China’s nuclear fusion start-ups power up with record funding round
Startorus Fusion raised US$143 million, a record for a private firm, while Supermag New Energy received ‘several hundred million yuan’

China’s pursuit of commercial nuclear fusion technology has intensified this year, fuelled by a fresh round of financing for start-ups and state-backed initiatives.

Startorus Fusion last week raised 1 billion yuan (US$143 million) from its series A round, a record for a single financing round by a private nuclear fusion company on the mainland, according to a report by the Securities Times.

The deal, announced on January 12, was led by state-owned funds in Shanghai, which contributed around 400 million yuan, according to the report.

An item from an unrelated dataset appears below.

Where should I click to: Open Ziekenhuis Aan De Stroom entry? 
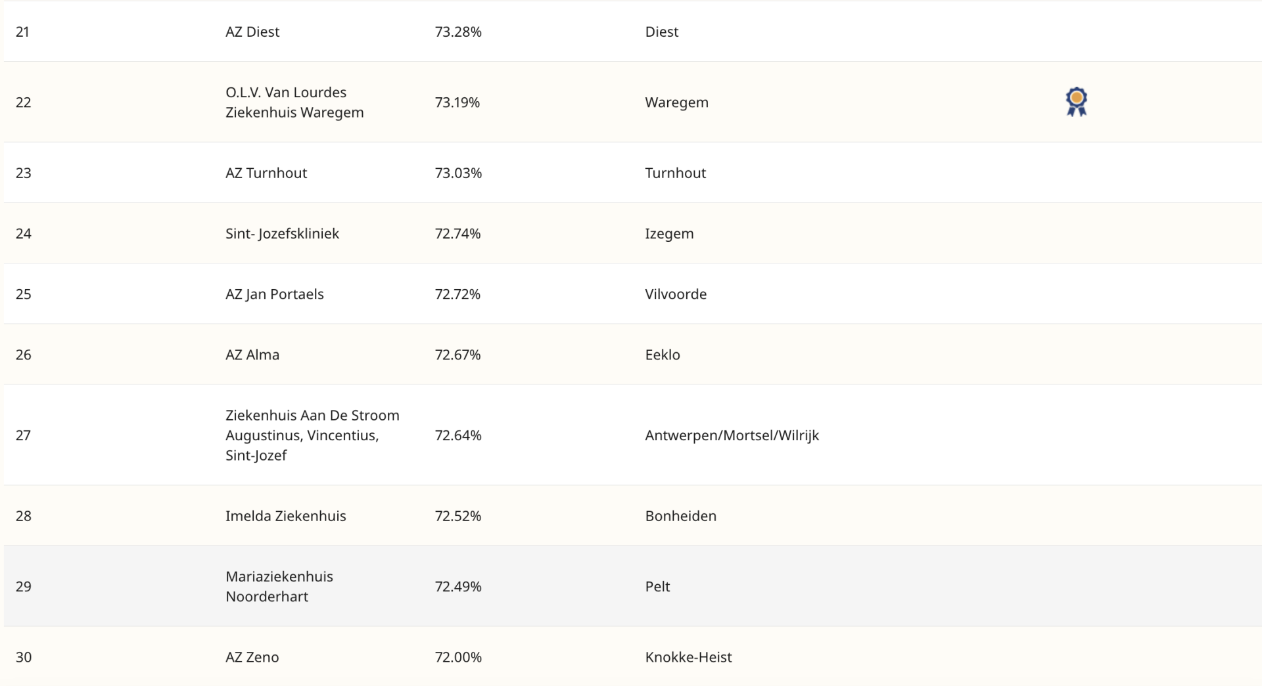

The Xian, Shaanxi province-based company had so far secured over 1.5 billion yuan from more than 50 investors, Chen Rui, the CEO and co-founder of Startorus Fusion, told the newspaper. He added that the firm might eventually consider listing on the Star Market, the tech-focused board of the Shanghai Stock Exchange.

The start-up plans to use the funds to construct its next-generation fusion reactor, targeting technical verification by 2028 and launching the pilot plant by 2032.

Supermag New Energy, another nuclear fusion start-up, said on Friday that it had completed an angel financing round worth several hundred million yuan, according to Shanghai Securities News.

Led by venture capital fund TopView Innovation, the investors also included CAS Star, Northern Light Venture Capital and Glory Ventures.

Shanghai-based Supermag specialises in making high-temperature superconducting magnets, a crucial component of nuclear fusion technology.

China’s nuclear fusion industry is making strides, propelled by a combination of state-backed initiatives and private enterprise.

In July, China Fusion Energy was set up under the state-owned China National Nuclear Corporation as part of a state initiative. The Shanghai-based company secured 11.5 billion yuan in its initial financing round, the highest so far among private and state-backed fusion firms in China.

Before that, the State-owned Assets Supervision and Administration Commission, which supervises and manages state-owned assets and enterprises, said it would commit over 300 billion yuan to developing nuclear fusion technology up to 2030, according to The Beijing News daily newspaper.

The regulatory landscape has also kept pace with these investments. Last Thursday, the Atomic Energy Law took effect, providing a legal framework for the development of fusion energy.

China also launched an association specifically tasked with accelerating funding for the commercialisation of fusion technology.

The Fusion Financial Institution Alliance, consisting of 130 organisations in the banking, insurance and investment sectors, was formed at the Fusion Energy Science and Technology Industry Conference, held in Hefei on January 16 to 17.

In a Bloomberg interview last October, Microsoft co-founder Bill Gates described China’s nuclear innovation as “very impressive”.

He said that the country’s investment in nuclear fusion was outpacing the rest of the world, adding that China was investing more “than the rest of the world put together, times two”.

Still, nuclear fusion technology has a long way to go before it can be commercialised for generating power.

In 2024, the International Thermonuclear Experimental Reactor, the world’s largest fusion experiment, announced a four-year postponement of its major experiments, shifting the target date to 2039.